The Food Standards Agency (FSA) also wants food producers to cut saturated fat in their biscuits, cakes, and chocolates.

It insisted that the recommendations were not about telling people what to eat, just offering them more choice.

The agency has no powers to force manufacturers to change their products.

One of the more striking requests is for a smaller soft drink can to be offered alongside the standard 330ml version.

This isn't about telling people what to eat - we want to make it easier for people to make healthier choices
Dr Clair Baynton, FSA

An FSA spokesman said that snacks and soft drinks were the biggest contributors to calories and saturated fats in the average diet, and that manufacturers were being asked to tackle their biggest-selling products first to maximise the impact of any changes.

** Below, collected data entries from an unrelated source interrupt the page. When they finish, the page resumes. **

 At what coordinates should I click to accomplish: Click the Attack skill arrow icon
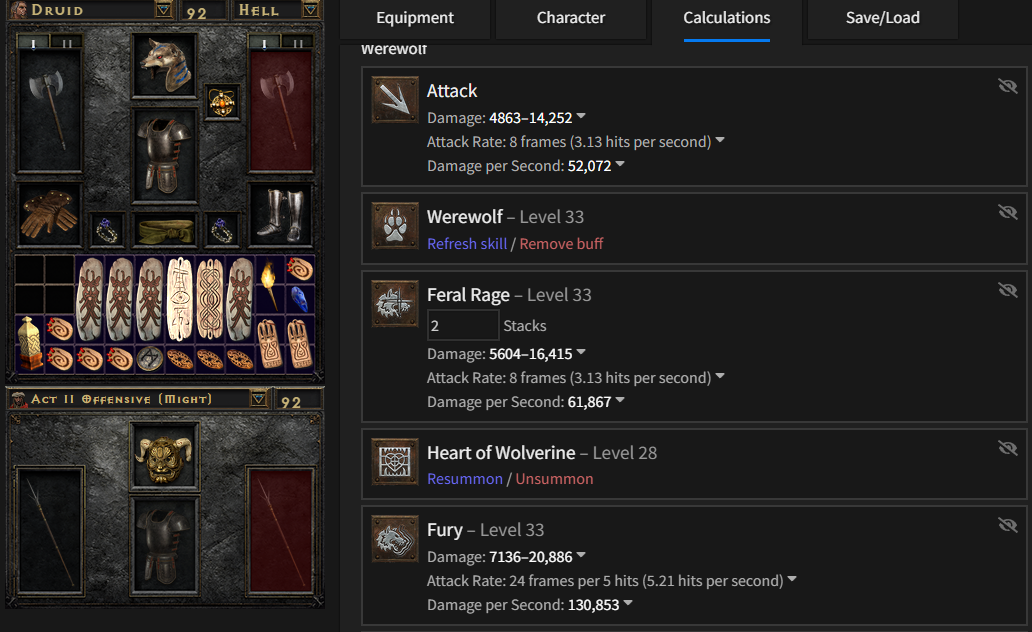click(x=395, y=100)
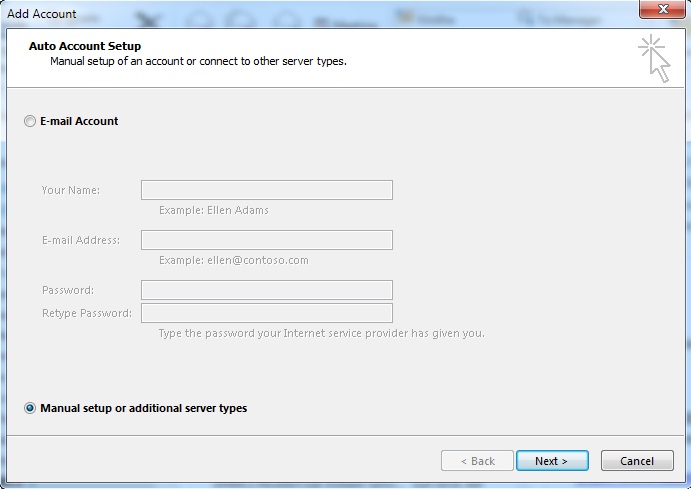
Task: Select the Manual setup radio button circle
Action: pyautogui.click(x=30, y=408)
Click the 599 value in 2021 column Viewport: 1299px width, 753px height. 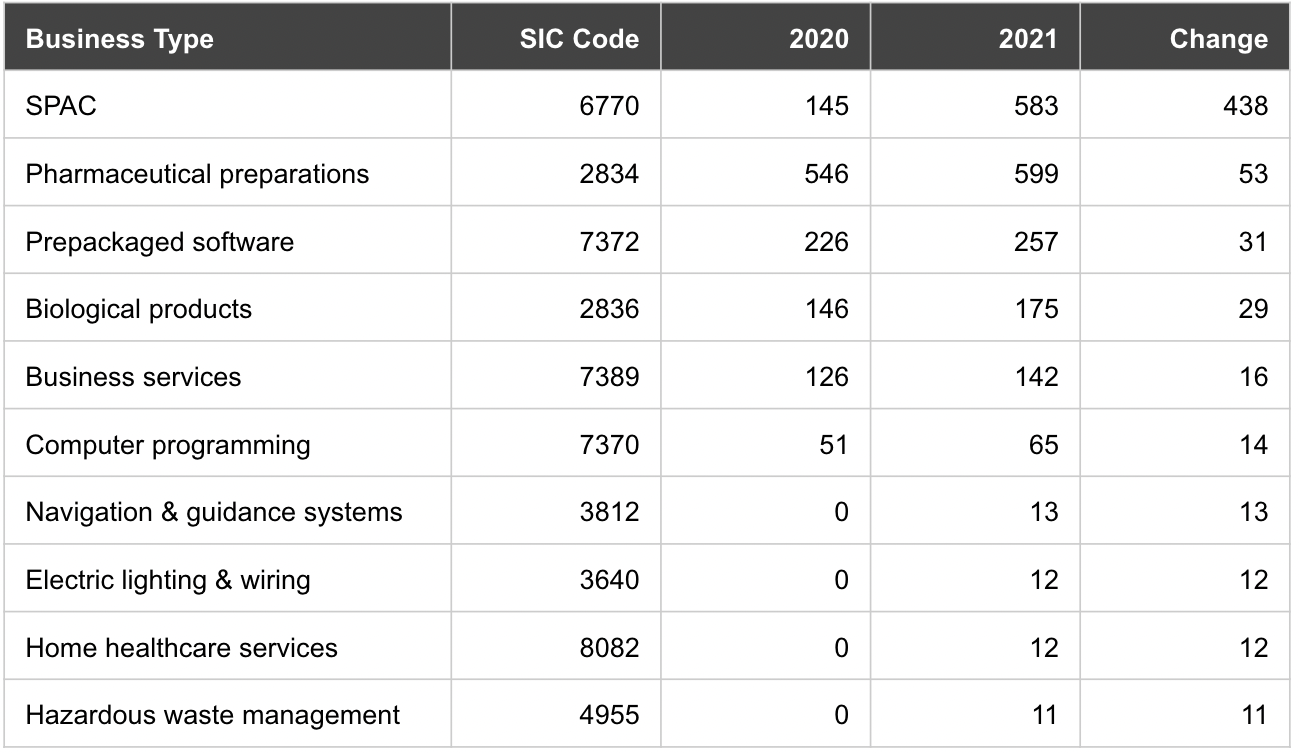click(x=1034, y=174)
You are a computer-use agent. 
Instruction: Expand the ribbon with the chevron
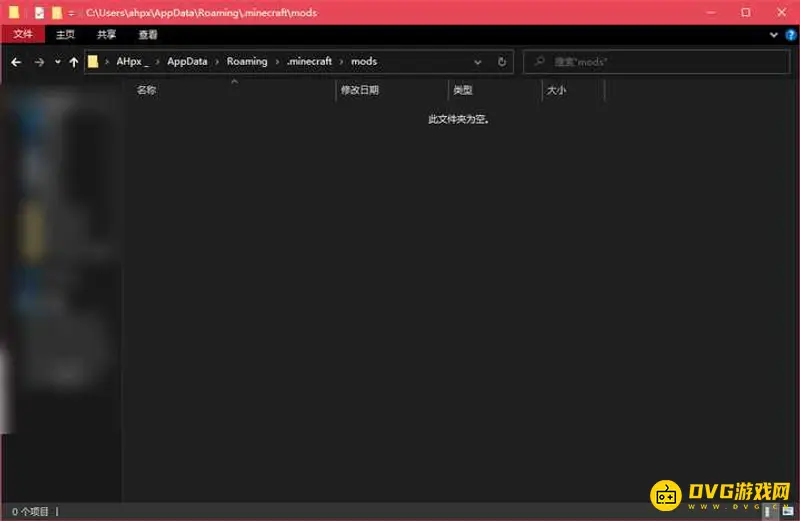(774, 34)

It wants saturated fat in chocolate bars with fillings, and in plain, sweet and savoury biscuits and cakes cut by a tenth.

FSA head of nutrition Dr Clair Baynton said: "Food businesses regularly review their ingredients and processes, as well as portion sizes, and the aim of these recommendations is to encourage them to consider how they can play a part in improving public health by reducing saturated fat intakes.

"This isn't about telling people what to eat - we want to make it easier for people to make healthier choices - to choose food with reduced saturated fat and sugar - or smaller portion sizes."

Easy option

The recommendations were backed by the British Heart Foundation.

A spokesman said: "It's easy to tuck into treats such as biscuits, cakes and sugary drinks without realising just how packed full of calories, fats, salts and sugars they are.

"Reducing portion sizes and the amount of saturated fat in foods will help to improve the nation's diet and help tackle obesity and heart disease."

A spokesman for the Food and Drink Federation - which represents manufacturers - said that its members were "rightly proud" of the work they had already done to cut calories and fat.

"Our members have been rising to this particular challenge for a number of years - and are now leading the world when it comes to developing new products and refreshing old favourites."